Così sui giornali israeliani appaiono retroscena attorno alla «frustrazione reciproca»: si basano su fonti globali (americane) e parlano al pubblico locale. Perché Netanyahu teme che «il grande annuncio» promesso da Trump prima del viaggio nei Paesi del Golfo possa prenderlo ancora una volta alla sprovvista. Meglio sfruttare le indiscrezioni e lasciar trapelare attraverso i tanti sostenitori nel partito repubblicano a Washington che il presidente «pensa agli interessi americani» ed è ormai «deluso dalla lentezza» del primo ministro nel prendere decisioni risolutive, soprattutto sulla guerra a Gaza, dove i palestinesi uccisi hanno superato i 52 mila. Vorrebbe una tregua ai 581 giorni di conflitto prima di atterrare in Medio Oriente e — dicono i media arabi — non pretenderebbe più il disarmo di Hamas da subito.
È toccato a lui dire la verità da lontano ai famigliari degli ostaggi: 21 sono in vita, 3 in meno rispetto ai 24 calcolati dal governo a Gerusalemme, tra loro due stranieri e un israeliano. Il premier lo ha ammesso dopo l’ammissione dalla Casa Bianca. È toccato a lui «dare l’ordine» — spiega Mike Huckabee, l’ambasciatore americano — che gli aiuti umanitari entrino al più presto nella Striscia: «Abbiamo un nostro piano perché il cibo venga distribuito». Di fatto Netanyahu deve sottomettersi a Trump e accettare di sbloccare l’embargo che da due mesi ha affamato ancora di più i palestinesi. I ministri fanatici già scalpitano.

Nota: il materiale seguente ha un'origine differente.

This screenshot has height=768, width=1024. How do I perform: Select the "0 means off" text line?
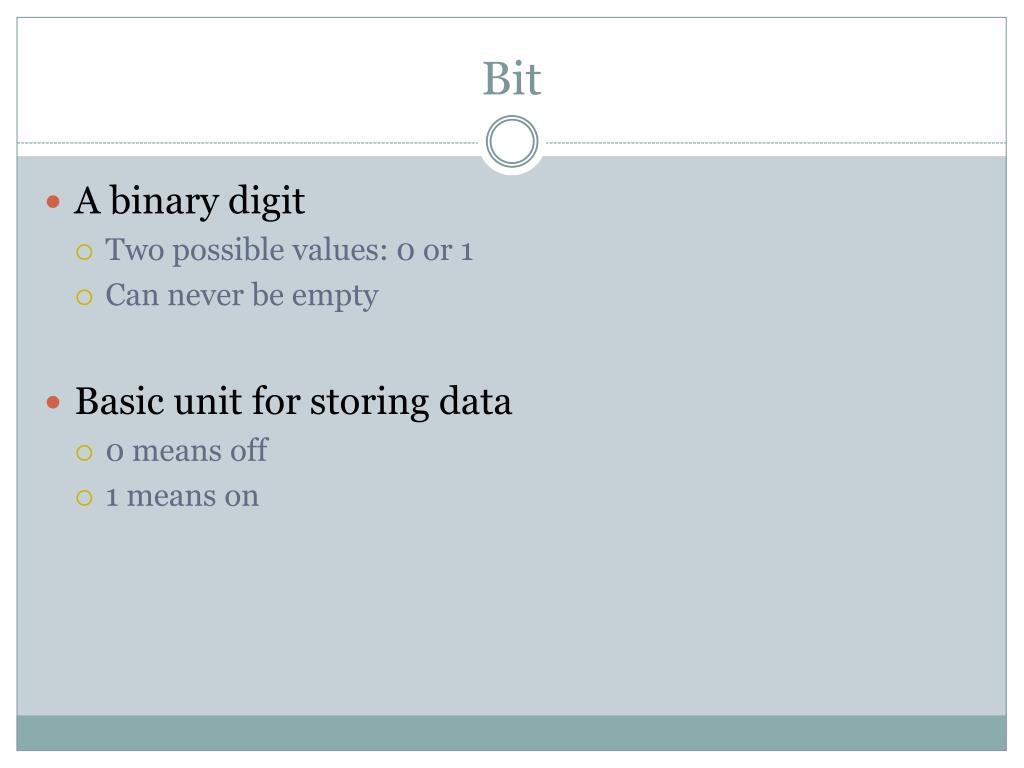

Il presidente pronostica svolte — prima e durante la visita in Arabia Saudita, Emirati e Qatar — che potrebbero essere strade senza uscita per la coalizione di estrema destra. Le dicerie sulla lite permettono al premier di proclamare: «Possiamo difenderci da soli dagli Houthi, se gli Stati Uniti partecipano tanto meglio». È difficile che possa ripetere lo stesso slogan se dal vertice a Riad emergesse un’intesa regionale che coinvolge l’Iran: l’aviazione di Tsahal non è in grado — perché il raid sia davvero incisivo — di bombardare i siti nucleari sviluppati dal regime islamico senza il supporto del Pentagono. Di sicuro — rivela l’agenzia Reuters — Washington è pronta a firmare un patto con i sauditi senza vincolarlo alla normalizzazione delle relazioni con gli israeliani: Riad otterrebbe il via libera al programma atomico civile, abbastanza per inquietare il governo a Gerusalemme.
Quello che emerge pubblicamente è ancora più sconcertante per il primo ministro degli umori presidenziali svelati dalle fonti anonime: dal vice JD Vance che loda entusiasta la trattativa con gli ayatollah alla vaghezza di Trump sui punti fondamentali di una possibile intesa sull’atomica come lasciare o meno le centrifughe per l’arricchimento nelle mani degli iraniani. Fino a Pete Hegseth, il capo del Pentagono, che ha cancellato all’ultimo la visita prevista a Tel Aviv.
Il banditore Donald alza la posta a parole, vuol piazzare prodotti diplomatici che magari sono soltanto una sua idea, un prototipo di accordo. Abbastanza per spingere analisti attenti come Ian Bremmer a speculare sui social media: «E se in Arabia Saudita incontrasse il presidente iraniano Masoud Pezeshkian?». Un’ipotesi-scommessa che dura il tempo di leggere il tweet, ma che ai tempi di Trump nessuno può escludere.